Plink: Number of Samples reducing after merging multiple bed,bim,fam files with Plink's --merge-list function
0
0
Entering edit mode
15 days ago
Swetaleena • 0

I have multiple BED/BIM/FAM files (from separate GWAS experiments) and I wish to create a merged set of these files. I am using the command:

plink --bfile myfile1 --merge-list all_my_files.txt --make-bed --out mymerged


my_files.txt has the format:

file2.bed file2.bim file2.fam
...
fileK.bed fileK.bim fileK.fam


The problem is I am merging the files for about 3000 samples (divided into about 34 GWAS runs). When I do a line count (wc -l ) for the resulting fam file from the merged exercise, I get about 2400. I want to know why is the information for almost 600 samples lost?

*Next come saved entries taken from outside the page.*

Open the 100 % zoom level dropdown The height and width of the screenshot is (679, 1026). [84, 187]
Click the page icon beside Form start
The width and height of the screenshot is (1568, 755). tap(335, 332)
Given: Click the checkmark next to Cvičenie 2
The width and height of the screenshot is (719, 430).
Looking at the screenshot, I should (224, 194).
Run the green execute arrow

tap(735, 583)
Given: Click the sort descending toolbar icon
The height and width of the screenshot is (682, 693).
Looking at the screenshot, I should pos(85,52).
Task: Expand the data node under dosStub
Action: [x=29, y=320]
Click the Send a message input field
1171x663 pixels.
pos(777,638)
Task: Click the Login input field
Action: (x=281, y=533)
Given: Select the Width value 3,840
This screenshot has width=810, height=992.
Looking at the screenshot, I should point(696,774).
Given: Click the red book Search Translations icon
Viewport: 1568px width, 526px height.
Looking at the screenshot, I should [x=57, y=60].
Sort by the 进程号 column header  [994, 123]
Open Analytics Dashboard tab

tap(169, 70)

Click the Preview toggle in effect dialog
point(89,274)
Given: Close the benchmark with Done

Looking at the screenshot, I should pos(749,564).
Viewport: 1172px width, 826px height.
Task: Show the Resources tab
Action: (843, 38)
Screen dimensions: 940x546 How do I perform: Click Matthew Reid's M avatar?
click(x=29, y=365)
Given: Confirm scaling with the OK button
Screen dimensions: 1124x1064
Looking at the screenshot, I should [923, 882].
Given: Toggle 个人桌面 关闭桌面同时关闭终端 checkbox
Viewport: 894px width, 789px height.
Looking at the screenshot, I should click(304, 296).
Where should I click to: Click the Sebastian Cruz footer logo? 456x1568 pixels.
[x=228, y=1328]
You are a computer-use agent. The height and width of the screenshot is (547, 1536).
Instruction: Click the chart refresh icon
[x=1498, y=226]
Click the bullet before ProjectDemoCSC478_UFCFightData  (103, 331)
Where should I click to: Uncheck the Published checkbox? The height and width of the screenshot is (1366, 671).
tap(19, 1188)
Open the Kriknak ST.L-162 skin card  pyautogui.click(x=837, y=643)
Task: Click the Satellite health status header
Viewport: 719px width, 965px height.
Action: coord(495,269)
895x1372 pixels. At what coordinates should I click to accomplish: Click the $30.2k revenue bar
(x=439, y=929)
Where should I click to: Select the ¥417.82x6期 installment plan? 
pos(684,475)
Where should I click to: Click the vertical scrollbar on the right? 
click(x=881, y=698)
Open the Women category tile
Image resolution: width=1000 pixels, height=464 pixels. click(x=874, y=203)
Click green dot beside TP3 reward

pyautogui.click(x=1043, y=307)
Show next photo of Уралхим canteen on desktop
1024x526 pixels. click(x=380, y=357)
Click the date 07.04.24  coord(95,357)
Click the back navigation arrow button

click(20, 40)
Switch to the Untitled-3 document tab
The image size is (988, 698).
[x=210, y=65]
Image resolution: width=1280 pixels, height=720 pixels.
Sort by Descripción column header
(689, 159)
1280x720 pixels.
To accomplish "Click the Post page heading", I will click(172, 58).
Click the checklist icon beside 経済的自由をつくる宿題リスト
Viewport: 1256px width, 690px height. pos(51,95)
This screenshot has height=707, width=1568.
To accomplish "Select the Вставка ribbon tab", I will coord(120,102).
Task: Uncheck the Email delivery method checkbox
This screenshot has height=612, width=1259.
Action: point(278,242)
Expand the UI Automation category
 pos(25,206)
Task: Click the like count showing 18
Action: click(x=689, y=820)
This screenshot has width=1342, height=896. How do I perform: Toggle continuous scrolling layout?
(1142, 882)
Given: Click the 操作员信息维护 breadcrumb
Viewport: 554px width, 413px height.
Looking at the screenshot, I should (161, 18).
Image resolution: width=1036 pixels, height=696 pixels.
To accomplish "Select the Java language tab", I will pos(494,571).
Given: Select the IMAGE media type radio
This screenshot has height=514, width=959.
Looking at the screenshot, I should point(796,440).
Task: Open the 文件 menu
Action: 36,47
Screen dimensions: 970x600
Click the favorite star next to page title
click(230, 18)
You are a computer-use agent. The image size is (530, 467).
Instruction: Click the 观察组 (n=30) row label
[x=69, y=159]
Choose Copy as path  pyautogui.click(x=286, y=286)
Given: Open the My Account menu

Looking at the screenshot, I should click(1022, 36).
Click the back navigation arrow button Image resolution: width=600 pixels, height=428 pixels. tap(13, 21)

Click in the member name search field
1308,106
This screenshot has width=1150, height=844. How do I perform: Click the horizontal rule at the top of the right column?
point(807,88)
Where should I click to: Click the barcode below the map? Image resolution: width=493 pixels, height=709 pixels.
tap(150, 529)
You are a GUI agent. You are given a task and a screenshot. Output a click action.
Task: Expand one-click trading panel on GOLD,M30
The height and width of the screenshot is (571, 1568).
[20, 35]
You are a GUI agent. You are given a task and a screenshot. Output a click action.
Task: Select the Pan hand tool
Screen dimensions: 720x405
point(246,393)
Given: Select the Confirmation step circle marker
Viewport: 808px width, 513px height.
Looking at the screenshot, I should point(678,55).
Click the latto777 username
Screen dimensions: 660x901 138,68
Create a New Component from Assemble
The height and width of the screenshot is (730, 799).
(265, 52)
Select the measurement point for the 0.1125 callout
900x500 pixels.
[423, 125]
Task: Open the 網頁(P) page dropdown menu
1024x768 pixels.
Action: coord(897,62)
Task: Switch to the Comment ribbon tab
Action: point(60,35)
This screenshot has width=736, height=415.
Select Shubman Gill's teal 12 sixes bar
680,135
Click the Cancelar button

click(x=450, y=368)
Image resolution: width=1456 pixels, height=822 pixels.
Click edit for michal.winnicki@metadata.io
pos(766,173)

--merge-list fam_file Plink • 144 views
0
Entering edit mode

You might have duplicated IDs in your file*.fam?

How many unique lines do you get when you run

cat file*.fam | awk '{print $1,$2}' | sort -u | wc -l

0
Entering edit mode

When I run this command for my merged.fam file, I get 2480. But originally, I had 34 bed,bim and fam files for 3061 samples which I merged to get the merged.bim, merged.fam and merged.bed files.

0
Entering edit mode

Also when I run this command in the folder having all my 34 separate .fam files, I get 2957. That means my merged.fam doesnt have the information for almost 500 samples.